Os signatários apelam, por isso, às Nações Unidas para que «reconheçam a importância de proteger os direitos civis na esfera digital e adoptem uma lei internacional», e exigem aos governos que «adiram a essa convenção».

No dia anterior à divulgação do apelo, oito gigantes do ciberespaço exigiram ao presidente dos EUA que legisle sobre a vigilância massiva. O papel de empresas como o Facebook, Twitter, Google, Apple ou Microsoft na recolha de meta-dados pelos serviços secretos dos EUA não é totalmente claro. Dúbia é também a sua reivindicação de reforma do enquadramento normativo em que tal se processa, já que os que defendem os programas de espionagem em curso argumentam que operam ao abrigo do chamado Acto Patriótico, aprovado na sequência do 11 de Setembro, e da Lei de Vigilância Estrangeira. O responsável da NSA e do Cibercomando do Pentágono, general Keith Alexander, sustenta mesmo que sem os programas de «inteligência agressiva», não sabem nem podem trabalhar.
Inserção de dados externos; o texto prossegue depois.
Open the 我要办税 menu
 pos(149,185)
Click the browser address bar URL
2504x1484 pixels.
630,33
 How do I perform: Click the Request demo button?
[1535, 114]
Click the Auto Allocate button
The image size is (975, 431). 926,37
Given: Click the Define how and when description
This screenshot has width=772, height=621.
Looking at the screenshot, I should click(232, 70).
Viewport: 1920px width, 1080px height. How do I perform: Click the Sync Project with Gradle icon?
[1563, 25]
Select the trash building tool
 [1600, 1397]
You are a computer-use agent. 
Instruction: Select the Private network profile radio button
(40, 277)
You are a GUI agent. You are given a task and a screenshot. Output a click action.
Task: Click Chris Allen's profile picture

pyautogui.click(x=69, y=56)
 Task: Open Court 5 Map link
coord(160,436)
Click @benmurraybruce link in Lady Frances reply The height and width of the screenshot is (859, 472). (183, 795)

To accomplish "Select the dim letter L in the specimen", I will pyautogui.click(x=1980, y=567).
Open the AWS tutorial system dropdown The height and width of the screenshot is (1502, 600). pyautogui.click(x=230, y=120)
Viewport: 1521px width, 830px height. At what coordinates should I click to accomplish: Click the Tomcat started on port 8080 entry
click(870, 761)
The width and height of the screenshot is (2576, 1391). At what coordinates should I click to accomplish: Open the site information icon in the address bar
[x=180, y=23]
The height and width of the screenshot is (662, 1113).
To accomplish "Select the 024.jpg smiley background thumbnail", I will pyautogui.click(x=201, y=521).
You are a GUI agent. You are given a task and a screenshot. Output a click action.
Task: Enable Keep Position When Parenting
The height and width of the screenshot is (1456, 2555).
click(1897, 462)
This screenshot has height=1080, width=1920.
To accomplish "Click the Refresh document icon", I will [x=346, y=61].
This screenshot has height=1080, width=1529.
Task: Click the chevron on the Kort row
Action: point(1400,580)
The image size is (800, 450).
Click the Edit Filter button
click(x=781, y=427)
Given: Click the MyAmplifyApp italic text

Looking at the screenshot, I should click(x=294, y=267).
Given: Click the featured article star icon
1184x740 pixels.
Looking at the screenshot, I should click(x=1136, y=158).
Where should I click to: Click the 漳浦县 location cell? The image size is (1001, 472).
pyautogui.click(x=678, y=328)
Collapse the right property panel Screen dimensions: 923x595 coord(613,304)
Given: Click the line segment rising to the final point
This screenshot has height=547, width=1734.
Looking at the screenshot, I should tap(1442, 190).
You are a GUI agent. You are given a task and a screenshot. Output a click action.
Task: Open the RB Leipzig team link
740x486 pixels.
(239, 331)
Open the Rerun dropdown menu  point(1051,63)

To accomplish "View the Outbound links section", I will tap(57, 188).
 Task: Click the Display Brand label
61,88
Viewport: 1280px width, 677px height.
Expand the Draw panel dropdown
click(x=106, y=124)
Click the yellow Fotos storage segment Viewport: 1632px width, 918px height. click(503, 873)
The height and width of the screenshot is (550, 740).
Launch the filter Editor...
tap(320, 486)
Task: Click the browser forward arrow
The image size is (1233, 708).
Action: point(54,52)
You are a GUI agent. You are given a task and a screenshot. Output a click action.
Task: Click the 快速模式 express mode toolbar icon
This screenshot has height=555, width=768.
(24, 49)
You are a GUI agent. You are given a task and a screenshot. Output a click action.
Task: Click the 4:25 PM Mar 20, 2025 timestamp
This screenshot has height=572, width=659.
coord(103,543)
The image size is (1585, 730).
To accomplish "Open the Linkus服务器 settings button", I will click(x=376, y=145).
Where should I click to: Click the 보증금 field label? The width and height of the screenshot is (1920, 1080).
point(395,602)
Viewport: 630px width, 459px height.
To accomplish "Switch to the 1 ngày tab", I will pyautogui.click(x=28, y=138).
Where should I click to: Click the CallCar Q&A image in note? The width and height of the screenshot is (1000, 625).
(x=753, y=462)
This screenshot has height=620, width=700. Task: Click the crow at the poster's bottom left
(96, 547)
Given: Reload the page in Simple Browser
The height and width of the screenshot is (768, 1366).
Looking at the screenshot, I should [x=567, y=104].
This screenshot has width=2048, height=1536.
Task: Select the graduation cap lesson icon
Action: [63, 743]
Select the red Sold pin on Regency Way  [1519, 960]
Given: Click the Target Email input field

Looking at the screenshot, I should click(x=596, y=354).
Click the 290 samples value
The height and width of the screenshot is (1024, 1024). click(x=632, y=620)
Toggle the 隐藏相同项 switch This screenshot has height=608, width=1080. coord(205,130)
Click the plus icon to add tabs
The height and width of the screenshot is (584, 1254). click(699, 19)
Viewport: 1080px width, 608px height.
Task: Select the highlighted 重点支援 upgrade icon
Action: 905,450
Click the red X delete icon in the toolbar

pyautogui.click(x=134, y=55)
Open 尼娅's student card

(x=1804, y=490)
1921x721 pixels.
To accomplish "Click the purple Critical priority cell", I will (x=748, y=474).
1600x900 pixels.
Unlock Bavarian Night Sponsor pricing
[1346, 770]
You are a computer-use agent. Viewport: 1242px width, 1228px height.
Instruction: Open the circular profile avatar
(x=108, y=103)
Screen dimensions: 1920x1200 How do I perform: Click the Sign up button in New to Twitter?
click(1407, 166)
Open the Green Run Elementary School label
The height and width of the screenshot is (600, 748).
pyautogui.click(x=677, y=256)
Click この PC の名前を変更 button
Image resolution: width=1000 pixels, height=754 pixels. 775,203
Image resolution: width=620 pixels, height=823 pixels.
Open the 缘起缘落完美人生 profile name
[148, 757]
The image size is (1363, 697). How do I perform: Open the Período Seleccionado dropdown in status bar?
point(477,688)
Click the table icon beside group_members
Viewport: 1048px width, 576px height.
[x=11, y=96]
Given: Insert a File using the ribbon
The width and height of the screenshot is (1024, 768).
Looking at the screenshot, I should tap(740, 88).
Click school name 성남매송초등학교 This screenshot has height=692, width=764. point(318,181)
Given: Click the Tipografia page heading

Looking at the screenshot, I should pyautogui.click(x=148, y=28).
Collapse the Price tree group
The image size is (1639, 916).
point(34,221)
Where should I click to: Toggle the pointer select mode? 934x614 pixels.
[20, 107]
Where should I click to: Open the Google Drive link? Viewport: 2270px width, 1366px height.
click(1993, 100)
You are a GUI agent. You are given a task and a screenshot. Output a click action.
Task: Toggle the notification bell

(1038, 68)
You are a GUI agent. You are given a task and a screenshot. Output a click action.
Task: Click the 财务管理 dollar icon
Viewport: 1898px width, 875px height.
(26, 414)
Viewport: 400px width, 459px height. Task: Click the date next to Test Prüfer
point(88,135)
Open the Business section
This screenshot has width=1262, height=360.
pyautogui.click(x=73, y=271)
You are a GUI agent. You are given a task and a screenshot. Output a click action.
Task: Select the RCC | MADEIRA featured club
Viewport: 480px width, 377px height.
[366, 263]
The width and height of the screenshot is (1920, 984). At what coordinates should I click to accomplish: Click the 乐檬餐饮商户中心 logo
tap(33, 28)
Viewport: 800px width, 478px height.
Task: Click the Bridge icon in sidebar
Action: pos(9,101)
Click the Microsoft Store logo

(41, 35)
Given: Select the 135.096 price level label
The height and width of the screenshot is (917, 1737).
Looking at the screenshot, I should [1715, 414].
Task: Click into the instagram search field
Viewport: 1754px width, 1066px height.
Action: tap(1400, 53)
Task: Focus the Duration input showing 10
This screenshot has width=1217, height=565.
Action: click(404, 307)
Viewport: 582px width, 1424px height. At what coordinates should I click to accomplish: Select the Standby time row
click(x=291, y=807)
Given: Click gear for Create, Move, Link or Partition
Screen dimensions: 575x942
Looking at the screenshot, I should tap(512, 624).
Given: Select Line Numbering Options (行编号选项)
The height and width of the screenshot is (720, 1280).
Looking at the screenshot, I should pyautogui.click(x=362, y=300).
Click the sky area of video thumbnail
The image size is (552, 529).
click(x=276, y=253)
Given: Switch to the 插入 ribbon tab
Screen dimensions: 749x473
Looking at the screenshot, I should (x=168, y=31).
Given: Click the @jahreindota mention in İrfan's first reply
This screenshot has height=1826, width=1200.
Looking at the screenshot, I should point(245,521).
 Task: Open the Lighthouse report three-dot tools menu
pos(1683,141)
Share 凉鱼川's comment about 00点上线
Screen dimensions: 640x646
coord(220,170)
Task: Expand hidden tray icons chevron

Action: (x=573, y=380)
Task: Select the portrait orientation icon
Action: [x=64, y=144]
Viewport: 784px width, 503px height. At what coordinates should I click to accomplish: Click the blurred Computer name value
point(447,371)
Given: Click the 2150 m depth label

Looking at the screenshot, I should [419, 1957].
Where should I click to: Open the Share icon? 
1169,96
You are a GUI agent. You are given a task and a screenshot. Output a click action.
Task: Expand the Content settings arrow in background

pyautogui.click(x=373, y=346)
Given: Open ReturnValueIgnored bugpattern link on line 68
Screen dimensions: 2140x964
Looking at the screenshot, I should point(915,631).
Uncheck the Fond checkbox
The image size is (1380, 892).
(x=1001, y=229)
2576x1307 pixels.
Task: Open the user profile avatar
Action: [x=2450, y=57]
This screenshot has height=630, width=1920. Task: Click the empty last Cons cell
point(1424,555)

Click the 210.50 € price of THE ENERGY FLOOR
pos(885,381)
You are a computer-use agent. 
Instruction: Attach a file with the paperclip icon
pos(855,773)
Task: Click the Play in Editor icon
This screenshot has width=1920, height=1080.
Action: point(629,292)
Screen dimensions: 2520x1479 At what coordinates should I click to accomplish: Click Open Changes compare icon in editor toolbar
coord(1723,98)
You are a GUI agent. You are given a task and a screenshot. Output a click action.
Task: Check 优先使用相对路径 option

Mais claro é o relatório divulgado, no final da semana passada, pela comissão mandatada por Barack Obama para analisar as práticas da Agência Nacional de Segurança (NSA). Agências noticiosas informam que no documento de mais de 300 páginas os peritos admitem a recolha e armazenamento de informação a propósito da segurança nacional e do combate ao terrorismo, embora defendam a necessidade da sua conciliação com os direitos e liberdades e com a manutenção de uma relação sólida com os cidadãos e com países aliados.

É preciso que tudo mude...

Entre as 46 recomendações feitas pelo painel – integrado por figuras como antigo conselheiro de contraterrorismo de Bill Clinton e George W. Bush, Richard Clarke, e o ex-número dois da CIA, Michael Morell, que esteve nos corredores da Casa Branca do 11 de Setembro até à suposta execução de Osama Bin Laden –, sobressaem a adjudicação a privados do armazenamento dos dados, em nome da «independência», dizem, e a obrigação destes só serem acedidos pelas agências secretas mediante mandato do tribunal competente, entidade especial criada em 1978 (Foreign Intelligence Surveillance Court) e cujas decisões e respectiva fundamentação são... secretas.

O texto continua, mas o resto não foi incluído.